Code review is the best method of searching for errors and improving code. Combined and thorough code review may help you to completely rid your code of all errors related to the peculiarities of the development of 64-bit applications. Of course, in the beginning one should learn which errors to search for, otherwise the review won’t give good results. For this purpose it is necessary to read this and other articles concerning the porting of programs from 32-bit systems to 64-bit. Some interesting links concerning this topic can be found at the end of the article.

But this approach to the analysis of the original code has an significant disadvantage. It demands a lot of time, and because of this, it is inapplicable on large projects.

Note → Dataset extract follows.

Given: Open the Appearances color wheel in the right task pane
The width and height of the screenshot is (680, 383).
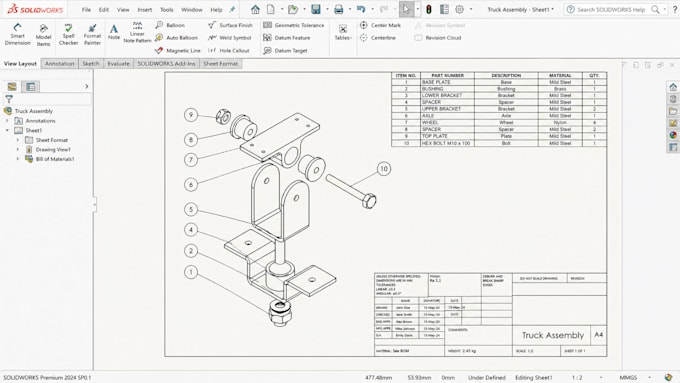Looking at the screenshot, I should 673,135.
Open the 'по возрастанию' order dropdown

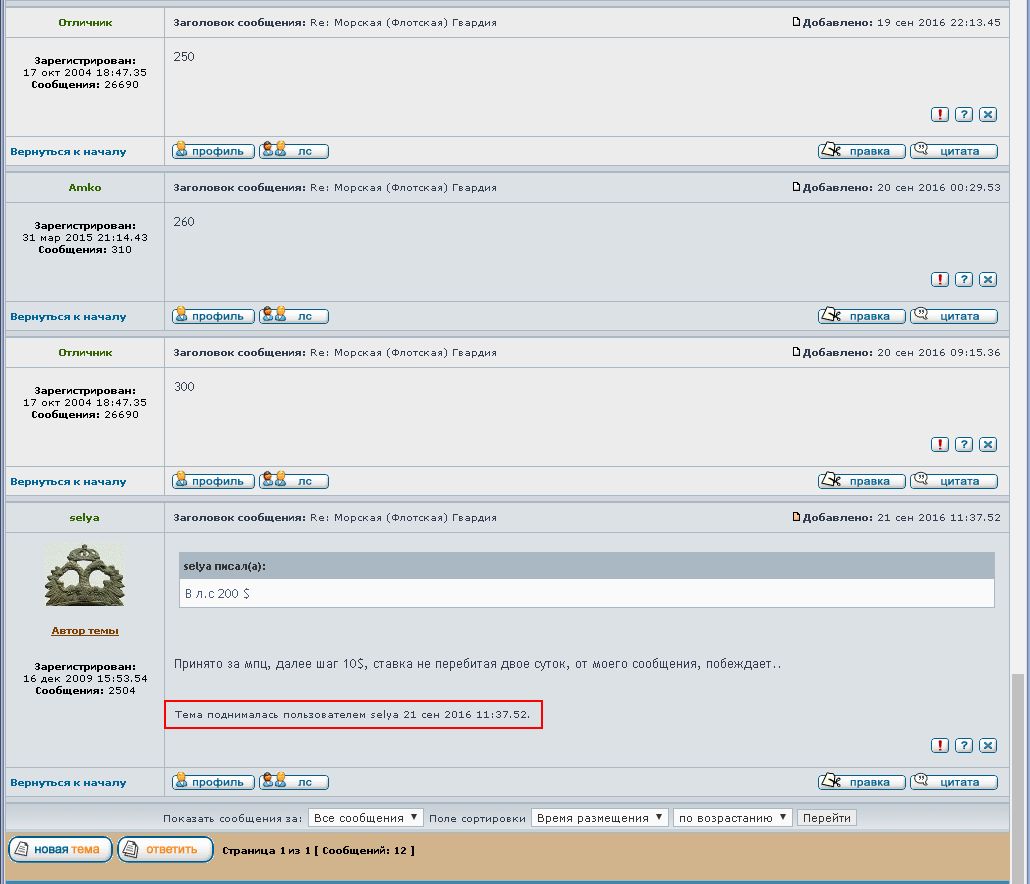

The compromise is the use of static analyzers. A static analyzer can be considered to be an automated system for code review, whereby a list of potentially dangerous places is created for a programmer so that he may carry out further analysis.

In any case it is desirable to provide several code reviews in order to teach the team to search for new kinds of errors occurring on 64-bit systems.

Built-in means of compilers

Compilers allow us to solve some of the problems in searching for defective code. They often have built-in mechanisms for diagnosing errors observed. For example, in Microsoft Visual C++ 2005 the following keys may be useful: /Wp64, /Wall.

Unfortunately, the possibilities they provide are often not enough, and you should not rely solely on them. In any case, it is highly recommended that you enable the corresponding options of a compiler for diagnosing errors in the 64-bit code.

Static analyzers

Static analyzers are a fine means to improve the quality and safety of program code. The basic difficulty related to the use of static analyzers is in the fact that they generate quite a lot of false warning messages concerning potential errors. Programmers being lazy by nature, use this argument to find some way not to correct the found errors. Microsoft solves this problem by including the found errors in the bug tracking system unconditionally. Thus, a programmer cannot choose between the correction of the code, and an attempt to avoid this.

We think that such strict rules are justified. The profit in the quality code covers the outlay of time for static analysis and corresponding code modification. This profit is achieved by means of simplifying the code support, and reducing the time spent debugging and testing.

Static analyzers may be successfully used for diagnosing many of the errors observed in the article.

The authors know 3 static analyzers which are supposed to have the means to diagnose errors related to the porting of programs to 64-bit systems. We would like to warn you at once that we may be mistaken about the possibilities they have, moreover these are developing products, and new versions may have greater efficiency.

  • Gimpel Software PC-Lint ( This analyzer has a large list of supported platforms and a general purpose static analyzer. It allows you to catch errors while porting programs on architectures with LP64 data model. The advantage is the possibility to take strict control over the type conversions. The absence of the environment may be thought to be a disadvantage, but it may be corrected by using an additional product, Riverblade Visual Lint.
  • Parasoft C++test ( Another well-known general purpose static analyzer. This analyzer has support for a lot of devices and program platforms. It has a built-in environment, which greatly simplifies the work process and setting of the analysis rules.

As well as PC-Lint it is intended for LP64 data model.

  • Viva64 ( Unlike other analyzers, this one is intended to work with Windows (LLP64) data model. It is integrated into the development environment Visual Studio 2005. The analyzer is intended for use only in diagnosing problems related to the porting of programs to 64-bit systems, and that simplifies its setting greatly.